> [Activity]: Search the records below for the word "text" and show every line where it occurs.

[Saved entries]

━━━

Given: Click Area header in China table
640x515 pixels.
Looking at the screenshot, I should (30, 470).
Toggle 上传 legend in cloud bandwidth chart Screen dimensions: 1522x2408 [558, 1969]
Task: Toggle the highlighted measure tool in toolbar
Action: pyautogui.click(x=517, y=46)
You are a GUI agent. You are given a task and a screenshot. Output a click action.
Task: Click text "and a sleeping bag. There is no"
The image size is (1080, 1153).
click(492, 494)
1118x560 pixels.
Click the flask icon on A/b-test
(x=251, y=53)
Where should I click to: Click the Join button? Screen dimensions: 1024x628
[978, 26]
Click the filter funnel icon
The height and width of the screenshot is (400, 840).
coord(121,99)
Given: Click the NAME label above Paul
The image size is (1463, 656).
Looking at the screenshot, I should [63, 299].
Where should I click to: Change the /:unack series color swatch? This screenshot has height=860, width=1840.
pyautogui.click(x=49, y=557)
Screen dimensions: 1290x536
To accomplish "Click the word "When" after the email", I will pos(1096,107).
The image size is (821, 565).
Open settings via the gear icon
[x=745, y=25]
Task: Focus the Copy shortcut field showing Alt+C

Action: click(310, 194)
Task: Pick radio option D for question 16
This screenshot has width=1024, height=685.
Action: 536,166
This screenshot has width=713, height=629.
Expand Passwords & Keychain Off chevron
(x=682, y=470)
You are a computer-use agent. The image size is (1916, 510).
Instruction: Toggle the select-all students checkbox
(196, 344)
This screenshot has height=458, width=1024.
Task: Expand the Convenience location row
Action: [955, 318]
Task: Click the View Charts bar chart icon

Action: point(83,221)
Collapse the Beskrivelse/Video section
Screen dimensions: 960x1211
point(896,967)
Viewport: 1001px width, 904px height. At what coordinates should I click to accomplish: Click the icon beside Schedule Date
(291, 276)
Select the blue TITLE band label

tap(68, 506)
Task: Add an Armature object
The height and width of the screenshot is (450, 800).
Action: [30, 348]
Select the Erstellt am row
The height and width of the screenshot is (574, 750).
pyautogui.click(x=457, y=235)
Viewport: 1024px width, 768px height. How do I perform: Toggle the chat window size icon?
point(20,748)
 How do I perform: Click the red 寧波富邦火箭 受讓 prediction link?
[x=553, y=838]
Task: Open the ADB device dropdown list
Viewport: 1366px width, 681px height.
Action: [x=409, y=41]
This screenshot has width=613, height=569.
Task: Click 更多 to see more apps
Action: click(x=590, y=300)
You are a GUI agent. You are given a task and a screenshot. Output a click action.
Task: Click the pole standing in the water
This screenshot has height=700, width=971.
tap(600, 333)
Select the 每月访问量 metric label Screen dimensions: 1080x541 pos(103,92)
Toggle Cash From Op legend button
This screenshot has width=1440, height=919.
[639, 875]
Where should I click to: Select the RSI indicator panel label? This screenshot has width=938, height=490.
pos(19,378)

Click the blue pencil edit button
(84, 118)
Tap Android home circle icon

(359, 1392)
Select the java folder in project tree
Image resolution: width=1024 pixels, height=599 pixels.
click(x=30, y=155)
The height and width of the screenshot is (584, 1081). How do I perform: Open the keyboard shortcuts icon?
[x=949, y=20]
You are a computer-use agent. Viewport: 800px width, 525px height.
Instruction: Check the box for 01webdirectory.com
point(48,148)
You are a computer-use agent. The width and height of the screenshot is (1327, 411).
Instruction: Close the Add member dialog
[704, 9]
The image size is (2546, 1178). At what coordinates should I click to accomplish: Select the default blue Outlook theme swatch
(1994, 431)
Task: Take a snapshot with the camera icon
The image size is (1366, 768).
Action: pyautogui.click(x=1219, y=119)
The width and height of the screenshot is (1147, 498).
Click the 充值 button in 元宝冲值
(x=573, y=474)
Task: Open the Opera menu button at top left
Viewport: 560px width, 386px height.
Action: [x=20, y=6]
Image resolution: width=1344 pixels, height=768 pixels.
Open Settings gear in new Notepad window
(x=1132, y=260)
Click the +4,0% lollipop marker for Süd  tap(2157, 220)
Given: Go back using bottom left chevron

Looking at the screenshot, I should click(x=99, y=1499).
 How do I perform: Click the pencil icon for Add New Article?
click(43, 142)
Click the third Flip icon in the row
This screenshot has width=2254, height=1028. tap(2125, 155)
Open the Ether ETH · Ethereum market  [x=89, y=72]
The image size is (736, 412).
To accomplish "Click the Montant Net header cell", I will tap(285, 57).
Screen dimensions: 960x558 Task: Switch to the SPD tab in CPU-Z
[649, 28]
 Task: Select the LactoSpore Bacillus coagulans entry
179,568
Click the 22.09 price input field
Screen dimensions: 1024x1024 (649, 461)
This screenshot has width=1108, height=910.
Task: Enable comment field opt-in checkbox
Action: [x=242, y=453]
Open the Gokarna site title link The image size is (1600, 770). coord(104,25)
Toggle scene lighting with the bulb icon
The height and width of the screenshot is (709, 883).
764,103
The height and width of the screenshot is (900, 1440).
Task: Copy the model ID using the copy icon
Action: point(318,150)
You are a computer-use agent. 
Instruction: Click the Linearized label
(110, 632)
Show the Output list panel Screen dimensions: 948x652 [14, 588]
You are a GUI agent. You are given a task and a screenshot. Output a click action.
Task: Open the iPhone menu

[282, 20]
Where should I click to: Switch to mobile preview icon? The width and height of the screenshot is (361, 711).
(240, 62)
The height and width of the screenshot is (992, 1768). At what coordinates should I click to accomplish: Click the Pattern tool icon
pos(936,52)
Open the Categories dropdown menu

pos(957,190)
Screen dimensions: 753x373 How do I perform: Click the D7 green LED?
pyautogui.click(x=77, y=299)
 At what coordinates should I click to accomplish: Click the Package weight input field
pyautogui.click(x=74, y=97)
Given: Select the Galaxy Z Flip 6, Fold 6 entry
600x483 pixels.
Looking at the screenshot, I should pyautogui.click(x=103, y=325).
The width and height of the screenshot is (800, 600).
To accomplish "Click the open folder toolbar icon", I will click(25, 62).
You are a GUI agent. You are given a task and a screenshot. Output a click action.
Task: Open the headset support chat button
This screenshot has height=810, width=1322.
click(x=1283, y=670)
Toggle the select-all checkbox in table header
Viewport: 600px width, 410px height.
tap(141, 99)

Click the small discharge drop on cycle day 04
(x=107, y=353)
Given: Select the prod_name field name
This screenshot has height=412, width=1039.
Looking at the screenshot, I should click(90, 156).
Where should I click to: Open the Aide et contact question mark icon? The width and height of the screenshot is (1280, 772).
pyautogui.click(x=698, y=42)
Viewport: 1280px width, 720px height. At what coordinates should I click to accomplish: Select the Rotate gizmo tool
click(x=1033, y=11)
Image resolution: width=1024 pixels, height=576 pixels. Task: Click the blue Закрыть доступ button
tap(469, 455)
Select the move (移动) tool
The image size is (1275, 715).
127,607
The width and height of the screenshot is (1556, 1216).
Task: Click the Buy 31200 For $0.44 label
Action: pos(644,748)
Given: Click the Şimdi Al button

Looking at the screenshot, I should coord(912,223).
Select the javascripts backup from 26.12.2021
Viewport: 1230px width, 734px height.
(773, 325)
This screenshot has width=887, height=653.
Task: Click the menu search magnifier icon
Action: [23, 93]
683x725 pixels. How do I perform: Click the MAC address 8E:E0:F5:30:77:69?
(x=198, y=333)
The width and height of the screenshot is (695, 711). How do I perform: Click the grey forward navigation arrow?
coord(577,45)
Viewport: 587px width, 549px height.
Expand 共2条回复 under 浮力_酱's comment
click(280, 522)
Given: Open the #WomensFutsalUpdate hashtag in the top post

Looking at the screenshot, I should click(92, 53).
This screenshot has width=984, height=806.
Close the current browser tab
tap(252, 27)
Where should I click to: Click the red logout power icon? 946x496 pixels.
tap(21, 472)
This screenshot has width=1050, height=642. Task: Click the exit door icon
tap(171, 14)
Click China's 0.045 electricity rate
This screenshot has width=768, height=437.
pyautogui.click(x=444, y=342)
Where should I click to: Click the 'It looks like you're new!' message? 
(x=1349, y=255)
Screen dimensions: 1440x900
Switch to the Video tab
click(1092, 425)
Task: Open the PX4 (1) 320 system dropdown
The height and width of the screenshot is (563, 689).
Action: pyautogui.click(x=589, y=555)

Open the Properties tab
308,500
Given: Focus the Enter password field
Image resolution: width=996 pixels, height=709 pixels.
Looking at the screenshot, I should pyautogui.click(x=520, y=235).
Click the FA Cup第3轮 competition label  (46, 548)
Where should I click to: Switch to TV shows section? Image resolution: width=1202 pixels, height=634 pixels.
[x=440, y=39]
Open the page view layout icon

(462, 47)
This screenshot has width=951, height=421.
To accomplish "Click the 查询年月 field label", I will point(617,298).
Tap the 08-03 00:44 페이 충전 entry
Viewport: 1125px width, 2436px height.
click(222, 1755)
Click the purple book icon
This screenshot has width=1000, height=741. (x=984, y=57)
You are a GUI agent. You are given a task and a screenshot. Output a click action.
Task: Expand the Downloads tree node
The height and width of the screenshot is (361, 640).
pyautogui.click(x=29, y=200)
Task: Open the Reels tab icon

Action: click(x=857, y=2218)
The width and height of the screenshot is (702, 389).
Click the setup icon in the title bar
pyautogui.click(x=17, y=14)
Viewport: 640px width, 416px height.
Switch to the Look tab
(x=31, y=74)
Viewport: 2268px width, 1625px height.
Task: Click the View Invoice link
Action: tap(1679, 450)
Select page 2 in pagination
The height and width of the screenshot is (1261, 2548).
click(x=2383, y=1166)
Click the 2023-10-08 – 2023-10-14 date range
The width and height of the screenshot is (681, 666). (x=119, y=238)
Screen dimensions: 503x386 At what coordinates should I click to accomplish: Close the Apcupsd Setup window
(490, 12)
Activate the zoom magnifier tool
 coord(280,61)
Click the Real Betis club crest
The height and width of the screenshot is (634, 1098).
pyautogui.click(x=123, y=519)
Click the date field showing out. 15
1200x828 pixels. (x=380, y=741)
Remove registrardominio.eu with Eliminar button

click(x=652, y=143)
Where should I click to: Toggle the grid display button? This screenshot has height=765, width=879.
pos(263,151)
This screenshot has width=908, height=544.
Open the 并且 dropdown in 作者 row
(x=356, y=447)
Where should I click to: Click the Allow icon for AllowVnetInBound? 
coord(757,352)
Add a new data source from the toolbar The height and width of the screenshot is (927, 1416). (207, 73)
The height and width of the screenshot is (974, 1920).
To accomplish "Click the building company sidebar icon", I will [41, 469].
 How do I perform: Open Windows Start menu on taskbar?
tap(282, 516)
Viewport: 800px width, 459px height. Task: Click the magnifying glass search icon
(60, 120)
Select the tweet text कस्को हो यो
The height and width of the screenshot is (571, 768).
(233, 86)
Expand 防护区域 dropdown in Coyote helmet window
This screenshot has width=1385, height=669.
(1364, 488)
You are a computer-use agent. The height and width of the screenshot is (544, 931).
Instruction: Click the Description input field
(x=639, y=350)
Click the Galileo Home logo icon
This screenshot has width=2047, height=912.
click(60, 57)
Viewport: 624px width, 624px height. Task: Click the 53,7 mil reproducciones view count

━━━

> [Response to this exercise]:
Task: Click text "and a sleeping bag. There is no"
Select the tweet text कस्को हो यो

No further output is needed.